O segundo é a compatibilidade com a automação. Nem todo centro de atendimento possui os sistemas de esteiras transportadoras, equipamentos de leitura por código de barras ou integração de software necessários para implementar o dimensionamento dinâmico ideal. A adaptação de uma operação existente pode ser cara e causar grandes interrupções.
O terceiro fator é a fragilidade do produto. Alguns produtos realmente exigem folga e amortecimento adicionais. Um ajuste apertado nem sempre é o ajuste adequado. A otimização das dimensões da embalagem deve equilibrar eficiência dimensional com os requisitos de proteção. O objetivo não é a menor caixa possível, mas sim a menor caixa que ainda garanta a entrega do produto em perfeitas condições.
Começando sem gastar uma fortuna
O caminho para a otimização das dimensões da embalagem não precisa começar com equipamentos automatizados que custam milhões de dólares.

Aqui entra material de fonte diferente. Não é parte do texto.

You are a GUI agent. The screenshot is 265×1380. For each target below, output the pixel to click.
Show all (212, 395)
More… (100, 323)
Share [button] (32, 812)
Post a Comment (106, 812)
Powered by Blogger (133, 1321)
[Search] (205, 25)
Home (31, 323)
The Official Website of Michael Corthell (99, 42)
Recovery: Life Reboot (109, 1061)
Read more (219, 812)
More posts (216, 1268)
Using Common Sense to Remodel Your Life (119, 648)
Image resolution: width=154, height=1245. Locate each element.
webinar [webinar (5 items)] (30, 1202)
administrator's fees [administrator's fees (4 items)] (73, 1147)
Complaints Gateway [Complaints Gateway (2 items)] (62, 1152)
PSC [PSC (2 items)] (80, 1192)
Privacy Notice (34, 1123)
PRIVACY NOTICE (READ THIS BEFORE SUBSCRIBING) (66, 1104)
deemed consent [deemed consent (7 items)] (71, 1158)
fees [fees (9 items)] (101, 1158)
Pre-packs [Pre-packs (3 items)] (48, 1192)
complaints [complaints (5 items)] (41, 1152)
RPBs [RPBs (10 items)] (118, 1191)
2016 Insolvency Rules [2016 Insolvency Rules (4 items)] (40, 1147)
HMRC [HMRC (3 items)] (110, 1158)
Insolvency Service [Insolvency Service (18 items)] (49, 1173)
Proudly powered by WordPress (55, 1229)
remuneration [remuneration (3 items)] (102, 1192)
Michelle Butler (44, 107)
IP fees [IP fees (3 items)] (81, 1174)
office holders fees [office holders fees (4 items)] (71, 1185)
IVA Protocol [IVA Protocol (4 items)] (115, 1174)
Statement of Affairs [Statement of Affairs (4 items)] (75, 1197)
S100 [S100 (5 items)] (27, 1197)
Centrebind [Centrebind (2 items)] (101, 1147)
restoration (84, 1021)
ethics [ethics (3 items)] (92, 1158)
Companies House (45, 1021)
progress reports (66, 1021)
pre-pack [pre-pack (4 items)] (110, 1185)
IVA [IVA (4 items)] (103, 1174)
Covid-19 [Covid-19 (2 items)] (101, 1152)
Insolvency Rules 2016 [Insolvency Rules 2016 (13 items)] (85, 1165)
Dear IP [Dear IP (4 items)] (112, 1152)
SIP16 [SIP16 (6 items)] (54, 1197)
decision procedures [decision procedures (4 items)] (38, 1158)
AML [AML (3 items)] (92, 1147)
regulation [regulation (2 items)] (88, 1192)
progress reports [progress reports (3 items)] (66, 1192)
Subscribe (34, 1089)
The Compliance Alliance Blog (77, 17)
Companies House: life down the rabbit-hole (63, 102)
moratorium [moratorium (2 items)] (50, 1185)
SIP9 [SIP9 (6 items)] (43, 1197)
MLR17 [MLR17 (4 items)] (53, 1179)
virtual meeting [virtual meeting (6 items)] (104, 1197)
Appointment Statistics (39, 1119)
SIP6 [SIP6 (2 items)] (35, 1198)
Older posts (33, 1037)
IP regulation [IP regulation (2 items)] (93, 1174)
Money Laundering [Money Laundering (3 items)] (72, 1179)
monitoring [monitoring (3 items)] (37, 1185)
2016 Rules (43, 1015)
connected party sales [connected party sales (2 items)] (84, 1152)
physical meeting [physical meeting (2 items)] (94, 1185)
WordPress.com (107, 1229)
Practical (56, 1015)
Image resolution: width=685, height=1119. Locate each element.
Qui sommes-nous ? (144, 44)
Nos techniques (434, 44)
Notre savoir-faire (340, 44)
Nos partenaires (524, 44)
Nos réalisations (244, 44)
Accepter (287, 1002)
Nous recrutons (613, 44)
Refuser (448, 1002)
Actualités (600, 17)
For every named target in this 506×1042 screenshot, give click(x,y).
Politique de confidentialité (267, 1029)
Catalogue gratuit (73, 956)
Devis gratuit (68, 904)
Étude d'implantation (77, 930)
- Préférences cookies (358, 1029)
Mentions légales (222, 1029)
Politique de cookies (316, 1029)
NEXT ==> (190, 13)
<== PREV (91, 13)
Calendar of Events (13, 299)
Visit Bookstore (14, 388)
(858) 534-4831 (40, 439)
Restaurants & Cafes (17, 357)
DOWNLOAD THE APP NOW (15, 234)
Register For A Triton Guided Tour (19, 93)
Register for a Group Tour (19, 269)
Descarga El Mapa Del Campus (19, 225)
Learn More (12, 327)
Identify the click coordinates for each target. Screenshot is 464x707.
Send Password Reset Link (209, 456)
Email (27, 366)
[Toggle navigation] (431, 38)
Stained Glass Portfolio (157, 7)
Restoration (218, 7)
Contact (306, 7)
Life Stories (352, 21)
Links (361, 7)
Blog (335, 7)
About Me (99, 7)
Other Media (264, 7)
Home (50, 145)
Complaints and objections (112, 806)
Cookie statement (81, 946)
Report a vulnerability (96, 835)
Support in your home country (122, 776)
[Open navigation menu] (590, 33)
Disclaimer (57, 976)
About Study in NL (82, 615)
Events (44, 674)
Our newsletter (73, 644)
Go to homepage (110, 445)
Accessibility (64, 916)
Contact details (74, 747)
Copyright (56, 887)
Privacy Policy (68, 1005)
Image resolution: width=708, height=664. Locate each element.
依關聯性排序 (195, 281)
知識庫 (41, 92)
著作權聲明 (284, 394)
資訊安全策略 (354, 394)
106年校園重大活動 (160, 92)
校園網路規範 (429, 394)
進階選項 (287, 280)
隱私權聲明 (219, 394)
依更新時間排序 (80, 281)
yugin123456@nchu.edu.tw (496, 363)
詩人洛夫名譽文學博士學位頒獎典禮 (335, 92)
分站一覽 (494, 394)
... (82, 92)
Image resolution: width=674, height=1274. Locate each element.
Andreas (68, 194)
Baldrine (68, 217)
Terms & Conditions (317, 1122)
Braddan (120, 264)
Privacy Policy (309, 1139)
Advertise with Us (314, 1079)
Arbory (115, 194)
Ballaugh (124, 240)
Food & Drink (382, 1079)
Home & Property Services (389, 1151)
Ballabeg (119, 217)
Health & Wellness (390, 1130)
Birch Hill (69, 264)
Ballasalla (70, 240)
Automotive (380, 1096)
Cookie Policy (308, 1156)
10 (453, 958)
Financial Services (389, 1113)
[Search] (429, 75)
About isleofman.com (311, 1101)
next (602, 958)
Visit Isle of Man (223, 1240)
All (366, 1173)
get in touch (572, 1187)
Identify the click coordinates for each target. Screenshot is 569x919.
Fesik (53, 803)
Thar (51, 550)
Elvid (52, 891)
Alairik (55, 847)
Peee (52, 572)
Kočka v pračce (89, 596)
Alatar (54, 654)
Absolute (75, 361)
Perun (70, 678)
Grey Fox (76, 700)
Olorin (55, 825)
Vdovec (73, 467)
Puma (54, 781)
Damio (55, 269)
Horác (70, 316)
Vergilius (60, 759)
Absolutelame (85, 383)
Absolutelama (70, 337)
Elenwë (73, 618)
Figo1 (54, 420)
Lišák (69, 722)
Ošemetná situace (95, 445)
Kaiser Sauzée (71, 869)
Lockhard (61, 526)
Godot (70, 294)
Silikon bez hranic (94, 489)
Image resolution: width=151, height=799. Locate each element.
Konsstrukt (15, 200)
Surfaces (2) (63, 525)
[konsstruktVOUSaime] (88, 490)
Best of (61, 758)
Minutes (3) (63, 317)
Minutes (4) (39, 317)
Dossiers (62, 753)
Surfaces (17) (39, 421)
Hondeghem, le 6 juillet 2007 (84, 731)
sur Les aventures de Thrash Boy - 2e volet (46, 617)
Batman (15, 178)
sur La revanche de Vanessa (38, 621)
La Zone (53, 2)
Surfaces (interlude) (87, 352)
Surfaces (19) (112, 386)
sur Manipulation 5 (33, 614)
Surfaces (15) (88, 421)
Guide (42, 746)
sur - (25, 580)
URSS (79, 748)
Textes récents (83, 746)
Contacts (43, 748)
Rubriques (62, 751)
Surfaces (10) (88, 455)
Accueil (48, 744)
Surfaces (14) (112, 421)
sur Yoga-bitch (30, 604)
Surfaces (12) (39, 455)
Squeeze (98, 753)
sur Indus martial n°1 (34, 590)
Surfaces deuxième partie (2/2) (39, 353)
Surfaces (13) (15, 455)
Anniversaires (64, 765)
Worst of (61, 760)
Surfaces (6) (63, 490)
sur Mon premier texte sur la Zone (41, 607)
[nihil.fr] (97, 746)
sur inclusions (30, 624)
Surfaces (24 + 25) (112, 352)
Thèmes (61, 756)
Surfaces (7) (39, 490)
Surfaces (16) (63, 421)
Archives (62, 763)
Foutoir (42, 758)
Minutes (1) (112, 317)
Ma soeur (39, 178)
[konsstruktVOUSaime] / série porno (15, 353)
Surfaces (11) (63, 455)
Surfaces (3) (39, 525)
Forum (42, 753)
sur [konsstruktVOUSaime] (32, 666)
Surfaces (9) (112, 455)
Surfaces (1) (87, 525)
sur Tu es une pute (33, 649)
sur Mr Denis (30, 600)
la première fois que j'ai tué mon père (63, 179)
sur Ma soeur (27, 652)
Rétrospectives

Comece pelos dados. Selecione uma amostra de pedidos recentes e meça a diferença entre as dimensões do produto e as dimensões da caixa. Identifique os piores casos — os pedidos em que a caixa é mais superdimensionada em relação ao produto. Esses são os ganhos mais fáceis de alcançar.
Audite o estoque de caixas. Muitas operações mantêm tamanhos de caixas que foram adicionados anos atrás para produtos específicos que talvez já não constem mais no catálogo. Eliminar tamanhos obsoletos simplifica o estoque e obriga os empacotadores a escolher alternativas mais adequadas.
Teste com um único SKU. Escolha um produto de alto volume, projete uma embalagem mais compacta e realize um projeto piloto. Acompanhe as taxas de danos, o tempo de embalagem e os custos de envio. Compare os resultados com a linha de base. Se o projeto piloto for bem-sucedido, expanda-o para o próximo SKU.
Trabalhe com um fornecedor que compreenda o projeto estrutural de embalagens. Nem todo conversor de papelão ondulado possui capacidade de engenharia para projetar embalagens dimensionadas corretamente, que mantenham o desempenho protetor ao mesmo tempo que reduzem as dimensões. Empresas como a Zoyoo Printing combinam precisão na fabricação com expertise em projeto, produzindo embalagens de papelão ondulado que se ajustam adequadamente aos produtos sem comprometer a proteção ou a durabilidade. O parceiro certo faz toda a diferença entre uma caixa que gera economia e uma caixa que gera economia sem deixar de proteger o conteúdo interno.
Dimensionamento adequado não se trata de comprimir produtos na menor caixa possível. Trata-se de eliminar o desperdício — desperdício de material, desperdício de espaço, desperdício de frete e desperdício de mão de obra. A economia de 30% é real, mas exige disciplina, dados e disposição para repensar um processo que muitas vezes foi tratado como uma questão secundária. As operações que realizam o trabalho são aquelas que observam os números mudarem.